Your absolutely correct. My first run with the vette was at Sunshine on Wedsnday nights for test and tune. I've run my 96 Impala at Bradenton once, I think it was on one of those Friday nights that they let regular street cars run. The only down side to that night was that you didnt even get a run slip, you actually had to have somebody in the stands watching your times and writing them down. I'm considering going down there when the vettes are running, when and how often do they meet at Bradenton? I think I would just watch for a bit because I just don't want to embarasse myself trying to run with veteran drag racers. Let me know when the next time your meeting there.
http://www.flacorvettechallenge.com http://www.corvettechallenge.info http://www.bradentonmotorsports.com
Schedule should be up in a week or 2!! We start again in Feb, practice Thursday nights at Bradenton (check schedule!)
Enjoy :thumbs:




2) What was your tire pressure?
3) What is the condition of your rear tires?

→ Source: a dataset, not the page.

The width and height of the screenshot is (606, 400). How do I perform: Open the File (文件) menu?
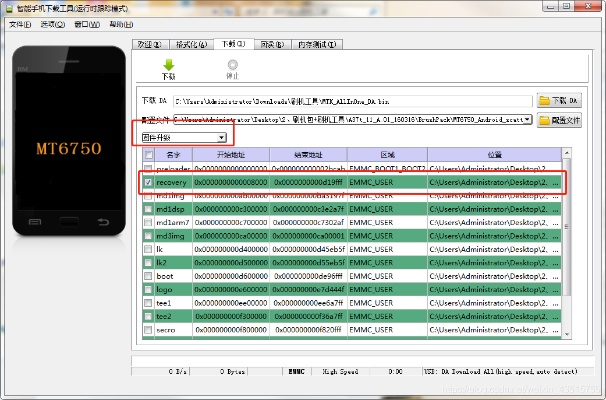point(20,24)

I feel that you need to start witht he tires. You are not going anywhere with tires that are over inflated or under inflated.
2. This is the Most Important !! If you feel the car starting to fishtail ABORT THE RUN INSTANTLY because it will be a slow ET due to tire spin, & It's a lot easier to come back to the staging lanes for another run than having the car flat bedded to a body shop..
I can honestly say I have never even come close to tagging the wall (my car is auto) however I had a 6 speed Camaro, & I've aborted runs many time if it got squirrely.. I know for new racers the adrenaline is flowing & you DON'T want to let off... but its the wise thing to do...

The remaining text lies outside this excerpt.